I know how many points (per row) contain NaNs, even before I /jax.jit/ anything. Thus, I should be able to:
import jax.numpy as jnp
inds = jnp.where(jnp.isfinite(line), size= Finite_points_number)
but I am not able to pass the size of the elements into the pmap-ed function.
I have tried to:
i) pmap over over the list with the number of good points per row:
data_array = jnp.array([
[1,2,3,4],
[4,5,6, jnp.nan]
]
)
sizes = jnp.asarray((4, 3)) # Number of valid points per row
def jitt_function(line, N):
"""
Over-simplified function to showcase the problem
"""
inds = jnp.where(jnp.isfinite(line), size=N)
return jnp.sum(line[inds])
pmap_func = jax.pmap(jitt_function,
in_axes=(0, 0)
)
pmap_func(data_array, sizes)
and it fails with
The size argument of jnp.nonzero must be statically specified to use jnp.nonzero within JAX transformations. The error occurred while tracing the function jitt_function at [...] for pmap. This concrete value was not available in Python because it depends on the value of the argument 'N'.
ii) I have also tried to turn the number of points (N) into a static argument:
jitt_function = jax.jit(jitt_function, static_argnames=("N",))
pmap_func = jax.pmap(jitt_function,
in_axes=(0, 0)
)
ValueError: Non-hashable static arguments are not supported, as this can lead to unexpected cache-misses. Static argument (index 1) of type <class 'jax.interpreters.partial_eval.DynamicJaxprTracer'> for function jitt_function is non-hashable.
Even if I managed to transform this into a static argument, I would still need to "know" the line number, so that I could access the correct number of good points.
Question: Is there any way for me to do this within jax?
If you have a different number of points per pmap
batch, then the number is not static. The result of your intended operation would be a ragged array (i.e. a 2D array whose rows have differing numbers of elements) and ragged arrays are not supported in JAX.
If you actually have a static number of elements—meaning an equal number in every batch—then you can use the size
argument of jnp.where
to do this computation. It might look something like this:
from functools import partial
def jitt_function(line, N):
"""
Over-simplified function to showcase the problem
"""
inds = jnp.where(jnp.isfinite(line), size=N, fill_value=0)

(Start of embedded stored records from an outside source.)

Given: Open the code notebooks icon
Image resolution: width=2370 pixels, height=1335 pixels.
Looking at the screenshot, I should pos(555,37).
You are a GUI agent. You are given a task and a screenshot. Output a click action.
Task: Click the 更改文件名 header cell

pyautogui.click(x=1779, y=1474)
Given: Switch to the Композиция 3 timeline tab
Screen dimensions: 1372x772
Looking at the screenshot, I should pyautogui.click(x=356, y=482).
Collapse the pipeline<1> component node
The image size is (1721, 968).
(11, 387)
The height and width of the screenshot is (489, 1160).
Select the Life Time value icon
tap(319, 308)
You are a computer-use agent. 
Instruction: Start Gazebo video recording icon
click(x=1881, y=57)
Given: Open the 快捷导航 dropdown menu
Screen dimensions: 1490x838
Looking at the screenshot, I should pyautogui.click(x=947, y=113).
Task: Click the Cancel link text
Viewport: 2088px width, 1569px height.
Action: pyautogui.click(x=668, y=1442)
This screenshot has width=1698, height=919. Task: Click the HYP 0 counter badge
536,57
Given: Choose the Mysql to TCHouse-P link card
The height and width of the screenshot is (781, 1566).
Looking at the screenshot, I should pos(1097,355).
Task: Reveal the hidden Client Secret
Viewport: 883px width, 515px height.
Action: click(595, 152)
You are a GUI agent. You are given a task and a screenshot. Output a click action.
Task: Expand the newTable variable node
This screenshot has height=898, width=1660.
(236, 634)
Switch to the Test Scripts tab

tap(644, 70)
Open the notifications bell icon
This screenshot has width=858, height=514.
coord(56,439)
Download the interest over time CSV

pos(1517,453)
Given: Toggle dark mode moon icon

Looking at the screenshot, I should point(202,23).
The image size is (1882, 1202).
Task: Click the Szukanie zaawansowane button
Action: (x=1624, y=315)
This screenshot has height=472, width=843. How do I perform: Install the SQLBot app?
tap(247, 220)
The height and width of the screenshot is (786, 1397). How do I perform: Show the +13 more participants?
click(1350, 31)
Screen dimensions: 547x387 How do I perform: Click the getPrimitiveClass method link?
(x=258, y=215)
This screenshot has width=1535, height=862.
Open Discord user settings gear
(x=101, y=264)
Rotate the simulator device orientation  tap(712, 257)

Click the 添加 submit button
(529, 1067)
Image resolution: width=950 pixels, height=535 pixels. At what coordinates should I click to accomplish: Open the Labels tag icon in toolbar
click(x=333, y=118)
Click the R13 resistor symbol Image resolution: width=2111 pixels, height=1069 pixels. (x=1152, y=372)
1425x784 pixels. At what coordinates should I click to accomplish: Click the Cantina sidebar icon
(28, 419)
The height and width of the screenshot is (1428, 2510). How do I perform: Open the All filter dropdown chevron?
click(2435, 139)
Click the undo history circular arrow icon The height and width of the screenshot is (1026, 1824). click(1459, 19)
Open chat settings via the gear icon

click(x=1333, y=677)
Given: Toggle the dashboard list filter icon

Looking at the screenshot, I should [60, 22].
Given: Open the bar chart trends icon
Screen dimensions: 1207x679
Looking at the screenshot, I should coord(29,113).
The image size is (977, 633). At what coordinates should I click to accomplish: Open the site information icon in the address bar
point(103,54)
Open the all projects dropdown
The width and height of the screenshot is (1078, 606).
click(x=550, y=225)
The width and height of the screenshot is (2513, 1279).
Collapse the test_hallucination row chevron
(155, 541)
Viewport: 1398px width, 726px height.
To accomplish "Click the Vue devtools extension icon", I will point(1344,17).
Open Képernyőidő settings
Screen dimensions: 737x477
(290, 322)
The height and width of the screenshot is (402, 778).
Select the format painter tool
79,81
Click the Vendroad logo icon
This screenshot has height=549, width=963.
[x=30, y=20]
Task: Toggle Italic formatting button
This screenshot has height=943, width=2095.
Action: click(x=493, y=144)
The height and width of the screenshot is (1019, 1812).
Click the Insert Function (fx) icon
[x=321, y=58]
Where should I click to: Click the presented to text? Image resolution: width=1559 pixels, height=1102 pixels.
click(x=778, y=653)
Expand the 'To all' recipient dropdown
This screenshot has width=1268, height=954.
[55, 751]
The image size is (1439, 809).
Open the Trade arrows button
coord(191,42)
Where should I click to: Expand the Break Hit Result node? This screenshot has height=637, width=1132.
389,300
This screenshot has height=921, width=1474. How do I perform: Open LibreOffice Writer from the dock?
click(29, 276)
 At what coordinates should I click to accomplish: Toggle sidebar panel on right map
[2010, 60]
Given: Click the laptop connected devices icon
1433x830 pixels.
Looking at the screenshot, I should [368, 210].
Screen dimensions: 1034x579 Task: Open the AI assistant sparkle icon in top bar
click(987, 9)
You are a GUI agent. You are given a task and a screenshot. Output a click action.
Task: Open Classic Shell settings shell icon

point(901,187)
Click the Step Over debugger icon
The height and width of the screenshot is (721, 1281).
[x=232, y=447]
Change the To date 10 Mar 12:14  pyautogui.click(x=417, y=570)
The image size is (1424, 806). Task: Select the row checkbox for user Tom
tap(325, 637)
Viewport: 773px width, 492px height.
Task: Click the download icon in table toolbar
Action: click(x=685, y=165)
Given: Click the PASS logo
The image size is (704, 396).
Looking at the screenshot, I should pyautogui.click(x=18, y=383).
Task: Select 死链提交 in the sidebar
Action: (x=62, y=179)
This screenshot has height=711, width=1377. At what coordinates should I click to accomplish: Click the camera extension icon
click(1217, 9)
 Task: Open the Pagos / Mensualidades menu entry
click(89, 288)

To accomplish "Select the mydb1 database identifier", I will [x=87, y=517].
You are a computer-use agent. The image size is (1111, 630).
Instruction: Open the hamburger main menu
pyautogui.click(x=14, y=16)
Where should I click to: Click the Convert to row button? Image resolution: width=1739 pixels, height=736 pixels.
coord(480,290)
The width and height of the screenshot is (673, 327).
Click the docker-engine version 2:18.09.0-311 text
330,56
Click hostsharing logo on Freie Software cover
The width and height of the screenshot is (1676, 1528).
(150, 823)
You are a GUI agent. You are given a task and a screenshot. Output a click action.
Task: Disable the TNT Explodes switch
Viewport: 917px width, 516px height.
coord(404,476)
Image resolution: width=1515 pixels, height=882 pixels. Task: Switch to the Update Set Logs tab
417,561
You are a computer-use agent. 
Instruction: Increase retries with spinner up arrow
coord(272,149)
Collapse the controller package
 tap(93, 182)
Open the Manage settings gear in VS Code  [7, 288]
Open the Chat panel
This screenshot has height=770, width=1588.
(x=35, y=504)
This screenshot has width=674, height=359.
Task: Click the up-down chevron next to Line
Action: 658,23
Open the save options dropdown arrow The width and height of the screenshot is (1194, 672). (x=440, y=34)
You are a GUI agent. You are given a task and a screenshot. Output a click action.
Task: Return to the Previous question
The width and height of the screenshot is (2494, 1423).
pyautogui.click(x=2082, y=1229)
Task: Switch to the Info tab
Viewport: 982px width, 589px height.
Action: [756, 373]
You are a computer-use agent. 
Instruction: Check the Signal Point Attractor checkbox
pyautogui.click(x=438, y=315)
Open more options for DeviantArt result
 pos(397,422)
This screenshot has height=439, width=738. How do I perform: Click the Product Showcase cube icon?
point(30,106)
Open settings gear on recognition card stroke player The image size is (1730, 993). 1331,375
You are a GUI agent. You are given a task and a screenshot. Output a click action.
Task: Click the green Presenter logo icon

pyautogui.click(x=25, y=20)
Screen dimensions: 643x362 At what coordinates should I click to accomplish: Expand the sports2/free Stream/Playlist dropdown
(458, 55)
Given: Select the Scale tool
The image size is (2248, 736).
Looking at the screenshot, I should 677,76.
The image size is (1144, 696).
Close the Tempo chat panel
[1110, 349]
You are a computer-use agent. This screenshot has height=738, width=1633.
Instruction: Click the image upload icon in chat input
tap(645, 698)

return jnp.sum(line[inds])
pmap_func = jax.pmap(partial(jitt_function, N=4))
pmap_func(data_array)
If you have fewer than the specified number of entries in each batch, then one option is to specify the fill_value
argument to jnp.where
to pad the output. In this case, since you are taking the sum along each dimension, a fill value of zero returns the expected result.